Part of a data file
○ ○ ○

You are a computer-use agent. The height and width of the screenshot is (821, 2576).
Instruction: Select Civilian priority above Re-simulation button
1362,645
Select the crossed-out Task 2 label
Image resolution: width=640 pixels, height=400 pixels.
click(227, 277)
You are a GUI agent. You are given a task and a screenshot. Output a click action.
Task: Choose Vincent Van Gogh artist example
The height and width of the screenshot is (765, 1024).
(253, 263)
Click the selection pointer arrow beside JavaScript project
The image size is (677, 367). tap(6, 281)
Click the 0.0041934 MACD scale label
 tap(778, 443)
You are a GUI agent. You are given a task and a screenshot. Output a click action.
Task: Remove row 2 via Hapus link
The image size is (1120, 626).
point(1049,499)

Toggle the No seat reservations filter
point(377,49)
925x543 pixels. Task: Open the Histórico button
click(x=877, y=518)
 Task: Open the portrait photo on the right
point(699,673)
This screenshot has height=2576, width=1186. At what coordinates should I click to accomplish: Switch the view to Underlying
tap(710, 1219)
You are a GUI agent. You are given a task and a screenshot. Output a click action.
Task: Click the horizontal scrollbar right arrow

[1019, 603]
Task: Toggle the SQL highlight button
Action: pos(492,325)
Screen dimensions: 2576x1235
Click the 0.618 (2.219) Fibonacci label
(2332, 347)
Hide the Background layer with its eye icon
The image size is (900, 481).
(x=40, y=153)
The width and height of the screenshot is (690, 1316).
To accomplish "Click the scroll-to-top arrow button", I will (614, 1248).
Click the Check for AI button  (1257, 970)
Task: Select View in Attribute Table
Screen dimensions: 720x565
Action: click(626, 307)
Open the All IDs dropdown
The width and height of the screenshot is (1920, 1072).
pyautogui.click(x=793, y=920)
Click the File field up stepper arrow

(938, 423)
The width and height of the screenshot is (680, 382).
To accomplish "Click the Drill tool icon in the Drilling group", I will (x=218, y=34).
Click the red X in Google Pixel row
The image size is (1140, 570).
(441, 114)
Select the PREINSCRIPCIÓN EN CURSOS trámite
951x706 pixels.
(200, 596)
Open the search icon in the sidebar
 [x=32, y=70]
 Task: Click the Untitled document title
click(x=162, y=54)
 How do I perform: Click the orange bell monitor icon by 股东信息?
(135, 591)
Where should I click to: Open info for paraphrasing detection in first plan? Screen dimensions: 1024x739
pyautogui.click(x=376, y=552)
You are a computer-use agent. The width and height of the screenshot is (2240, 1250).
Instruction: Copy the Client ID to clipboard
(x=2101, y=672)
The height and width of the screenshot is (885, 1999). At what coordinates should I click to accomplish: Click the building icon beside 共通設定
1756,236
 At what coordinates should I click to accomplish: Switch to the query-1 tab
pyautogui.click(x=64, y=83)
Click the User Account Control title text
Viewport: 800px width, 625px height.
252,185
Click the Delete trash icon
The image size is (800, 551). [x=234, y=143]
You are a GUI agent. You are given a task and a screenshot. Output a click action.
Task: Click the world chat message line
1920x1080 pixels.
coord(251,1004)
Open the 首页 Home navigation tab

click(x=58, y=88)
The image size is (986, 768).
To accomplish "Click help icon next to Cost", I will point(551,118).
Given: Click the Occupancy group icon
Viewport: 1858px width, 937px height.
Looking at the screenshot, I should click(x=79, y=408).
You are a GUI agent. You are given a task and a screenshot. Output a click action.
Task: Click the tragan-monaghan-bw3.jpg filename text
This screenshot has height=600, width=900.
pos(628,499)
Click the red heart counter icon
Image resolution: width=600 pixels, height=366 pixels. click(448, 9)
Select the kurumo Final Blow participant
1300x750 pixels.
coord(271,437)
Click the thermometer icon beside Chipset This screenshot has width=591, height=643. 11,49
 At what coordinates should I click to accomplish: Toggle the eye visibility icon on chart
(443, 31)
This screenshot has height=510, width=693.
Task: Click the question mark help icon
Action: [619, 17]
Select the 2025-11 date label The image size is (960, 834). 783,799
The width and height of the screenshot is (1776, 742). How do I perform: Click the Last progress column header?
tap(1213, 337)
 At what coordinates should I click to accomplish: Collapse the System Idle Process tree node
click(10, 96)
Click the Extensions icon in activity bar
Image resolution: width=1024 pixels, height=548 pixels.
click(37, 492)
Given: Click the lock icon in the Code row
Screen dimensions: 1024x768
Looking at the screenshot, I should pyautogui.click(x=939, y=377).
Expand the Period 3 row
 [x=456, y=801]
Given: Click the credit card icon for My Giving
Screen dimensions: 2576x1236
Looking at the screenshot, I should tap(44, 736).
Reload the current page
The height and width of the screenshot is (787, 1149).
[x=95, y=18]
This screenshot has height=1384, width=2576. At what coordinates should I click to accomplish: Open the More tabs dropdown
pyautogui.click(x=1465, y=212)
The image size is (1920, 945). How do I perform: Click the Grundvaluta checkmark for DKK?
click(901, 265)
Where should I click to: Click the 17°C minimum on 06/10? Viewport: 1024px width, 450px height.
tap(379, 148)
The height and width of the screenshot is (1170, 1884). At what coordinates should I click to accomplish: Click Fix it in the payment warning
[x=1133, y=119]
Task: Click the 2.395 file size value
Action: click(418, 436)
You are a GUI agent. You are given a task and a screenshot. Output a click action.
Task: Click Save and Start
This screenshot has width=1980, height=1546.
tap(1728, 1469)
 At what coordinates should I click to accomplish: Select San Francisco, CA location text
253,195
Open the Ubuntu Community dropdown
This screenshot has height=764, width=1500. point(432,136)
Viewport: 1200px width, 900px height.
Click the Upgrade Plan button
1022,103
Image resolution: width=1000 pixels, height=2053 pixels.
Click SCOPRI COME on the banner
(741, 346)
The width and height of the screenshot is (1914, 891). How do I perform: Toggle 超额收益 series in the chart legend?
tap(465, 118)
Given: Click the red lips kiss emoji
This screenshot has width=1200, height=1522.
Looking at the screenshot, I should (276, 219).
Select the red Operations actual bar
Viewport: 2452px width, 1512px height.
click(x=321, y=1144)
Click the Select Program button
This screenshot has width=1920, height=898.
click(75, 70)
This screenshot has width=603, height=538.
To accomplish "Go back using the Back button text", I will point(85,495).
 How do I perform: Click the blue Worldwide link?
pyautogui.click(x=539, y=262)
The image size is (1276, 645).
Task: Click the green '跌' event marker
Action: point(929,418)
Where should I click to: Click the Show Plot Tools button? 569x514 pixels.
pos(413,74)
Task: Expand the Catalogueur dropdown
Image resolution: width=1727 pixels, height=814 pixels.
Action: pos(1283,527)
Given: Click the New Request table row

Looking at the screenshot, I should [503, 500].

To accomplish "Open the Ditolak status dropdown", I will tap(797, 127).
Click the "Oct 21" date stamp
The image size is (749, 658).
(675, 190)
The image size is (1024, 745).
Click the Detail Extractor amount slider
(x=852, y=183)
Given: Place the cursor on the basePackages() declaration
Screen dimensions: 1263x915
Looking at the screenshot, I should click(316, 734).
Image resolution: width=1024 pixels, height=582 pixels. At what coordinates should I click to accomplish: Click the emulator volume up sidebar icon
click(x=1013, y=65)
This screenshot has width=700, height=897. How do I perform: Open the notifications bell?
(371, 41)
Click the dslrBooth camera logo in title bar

○ ○ ○

### Given problem
Rewrite all of the material, switching "GUI agent" to "interface agent" wherever it appears and leaving everything else the same.

### Completed exercise
You are a computer-use agent. The height and width of the screenshot is (821, 2576).
Instruction: Select Civilian priority above Re-simulation button
1362,645
Select the crossed-out Task 2 label
Image resolution: width=640 pixels, height=400 pixels.
click(227, 277)
You are a interface agent. You are given a task and a screenshot. Output a click action.
Task: Choose Vincent Van Gogh artist example
The height and width of the screenshot is (765, 1024).
(253, 263)
Click the selection pointer arrow beside JavaScript project
The image size is (677, 367). tap(6, 281)
Click the 0.0041934 MACD scale label
 tap(778, 443)
You are a interface agent. You are given a task and a screenshot. Output a click action.
Task: Remove row 2 via Hapus link
The image size is (1120, 626).
point(1049,499)

Toggle the No seat reservations filter
point(377,49)
925x543 pixels. Task: Open the Histórico button
click(x=877, y=518)
 Task: Open the portrait photo on the right
point(699,673)
This screenshot has height=2576, width=1186. At what coordinates should I click to accomplish: Switch the view to Underlying
tap(710, 1219)
You are a interface agent. You are given a task and a screenshot. Output a click action.
Task: Click the horizontal scrollbar right arrow

[1019, 603]
Task: Toggle the SQL highlight button
Action: pos(492,325)
Screen dimensions: 2576x1235
Click the 0.618 (2.219) Fibonacci label
(2332, 347)
Hide the Background layer with its eye icon
The image size is (900, 481).
(x=40, y=153)
The width and height of the screenshot is (690, 1316).
To accomplish "Click the scroll-to-top arrow button", I will (614, 1248).
Click the Check for AI button  (1257, 970)
Task: Select View in Attribute Table
Screen dimensions: 720x565
Action: click(626, 307)
Open the All IDs dropdown
The width and height of the screenshot is (1920, 1072).
pyautogui.click(x=793, y=920)
Click the File field up stepper arrow

(938, 423)
The width and height of the screenshot is (680, 382).
To accomplish "Click the Drill tool icon in the Drilling group", I will (x=218, y=34).
Click the red X in Google Pixel row
The image size is (1140, 570).
(441, 114)
Select the PREINSCRIPCIÓN EN CURSOS trámite
951x706 pixels.
(200, 596)
Open the search icon in the sidebar
 [x=32, y=70]
 Task: Click the Untitled document title
click(x=162, y=54)
 How do I perform: Click the orange bell monitor icon by 股东信息?
(135, 591)
Where should I click to: Open info for paraphrasing detection in first plan? Screen dimensions: 1024x739
pyautogui.click(x=376, y=552)
You are a computer-use agent. The width and height of the screenshot is (2240, 1250).
Instruction: Copy the Client ID to clipboard
(x=2101, y=672)
The height and width of the screenshot is (885, 1999). At what coordinates should I click to accomplish: Click the building icon beside 共通設定
1756,236
 At what coordinates should I click to accomplish: Switch to the query-1 tab
pyautogui.click(x=64, y=83)
Click the User Account Control title text
Viewport: 800px width, 625px height.
252,185
Click the Delete trash icon
The image size is (800, 551). [x=234, y=143]
You are a interface agent. You are given a task and a screenshot. Output a click action.
Task: Click the world chat message line
1920x1080 pixels.
coord(251,1004)
Open the 首页 Home navigation tab

click(x=58, y=88)
The image size is (986, 768).
To accomplish "Click help icon next to Cost", I will point(551,118).
Given: Click the Occupancy group icon
Viewport: 1858px width, 937px height.
Looking at the screenshot, I should click(x=79, y=408).
You are a interface agent. You are given a task and a screenshot. Output a click action.
Task: Click the tragan-monaghan-bw3.jpg filename text
This screenshot has height=600, width=900.
pos(628,499)
Click the red heart counter icon
Image resolution: width=600 pixels, height=366 pixels. click(448, 9)
Select the kurumo Final Blow participant
1300x750 pixels.
coord(271,437)
Click the thermometer icon beside Chipset This screenshot has width=591, height=643. 11,49
 At what coordinates should I click to accomplish: Toggle the eye visibility icon on chart
(443, 31)
This screenshot has height=510, width=693.
Task: Click the question mark help icon
Action: [619, 17]
Select the 2025-11 date label The image size is (960, 834). 783,799
The width and height of the screenshot is (1776, 742). How do I perform: Click the Last progress column header?
tap(1213, 337)
 At what coordinates should I click to accomplish: Collapse the System Idle Process tree node
click(10, 96)
Click the Extensions icon in activity bar
Image resolution: width=1024 pixels, height=548 pixels.
click(37, 492)
Given: Click the lock icon in the Code row
Screen dimensions: 1024x768
Looking at the screenshot, I should pyautogui.click(x=939, y=377).
Expand the Period 3 row
 [x=456, y=801]
Given: Click the credit card icon for My Giving
Screen dimensions: 2576x1236
Looking at the screenshot, I should tap(44, 736).
Reload the current page
The height and width of the screenshot is (787, 1149).
[x=95, y=18]
This screenshot has height=1384, width=2576. At what coordinates should I click to accomplish: Open the More tabs dropdown
pyautogui.click(x=1465, y=212)
The image size is (1920, 945). How do I perform: Click the Grundvaluta checkmark for DKK?
click(901, 265)
Where should I click to: Click the 17°C minimum on 06/10? Viewport: 1024px width, 450px height.
tap(379, 148)
The height and width of the screenshot is (1170, 1884). At what coordinates should I click to accomplish: Click Fix it in the payment warning
[x=1133, y=119]
Task: Click the 2.395 file size value
Action: click(418, 436)
You are a interface agent. You are given a task and a screenshot. Output a click action.
Task: Click Save and Start
This screenshot has width=1980, height=1546.
tap(1728, 1469)
 At what coordinates should I click to accomplish: Select San Francisco, CA location text
253,195
Open the Ubuntu Community dropdown
This screenshot has height=764, width=1500. point(432,136)
Viewport: 1200px width, 900px height.
Click the Upgrade Plan button
1022,103
Image resolution: width=1000 pixels, height=2053 pixels.
Click SCOPRI COME on the banner
(741, 346)
The width and height of the screenshot is (1914, 891). How do I perform: Toggle 超额收益 series in the chart legend?
tap(465, 118)
Given: Click the red lips kiss emoji
This screenshot has width=1200, height=1522.
Looking at the screenshot, I should (276, 219).
Select the red Operations actual bar
Viewport: 2452px width, 1512px height.
click(x=321, y=1144)
Click the Select Program button
This screenshot has width=1920, height=898.
click(75, 70)
This screenshot has width=603, height=538.
To accomplish "Go back using the Back button text", I will point(85,495).
 How do I perform: Click the blue Worldwide link?
pyautogui.click(x=539, y=262)
The image size is (1276, 645).
Task: Click the green '跌' event marker
Action: point(929,418)
Where should I click to: Click the Show Plot Tools button? 569x514 pixels.
pos(413,74)
Task: Expand the Catalogueur dropdown
Image resolution: width=1727 pixels, height=814 pixels.
Action: pos(1283,527)
Given: Click the New Request table row

Looking at the screenshot, I should [503, 500].

To accomplish "Open the Ditolak status dropdown", I will tap(797, 127).
Click the "Oct 21" date stamp
The image size is (749, 658).
(675, 190)
The image size is (1024, 745).
Click the Detail Extractor amount slider
(x=852, y=183)
Given: Place the cursor on the basePackages() declaration
Screen dimensions: 1263x915
Looking at the screenshot, I should click(316, 734).
Image resolution: width=1024 pixels, height=582 pixels. At what coordinates should I click to accomplish: Click the emulator volume up sidebar icon
click(x=1013, y=65)
This screenshot has width=700, height=897. How do I perform: Open the notifications bell?
(371, 41)
Click the dslrBooth camera logo in title bar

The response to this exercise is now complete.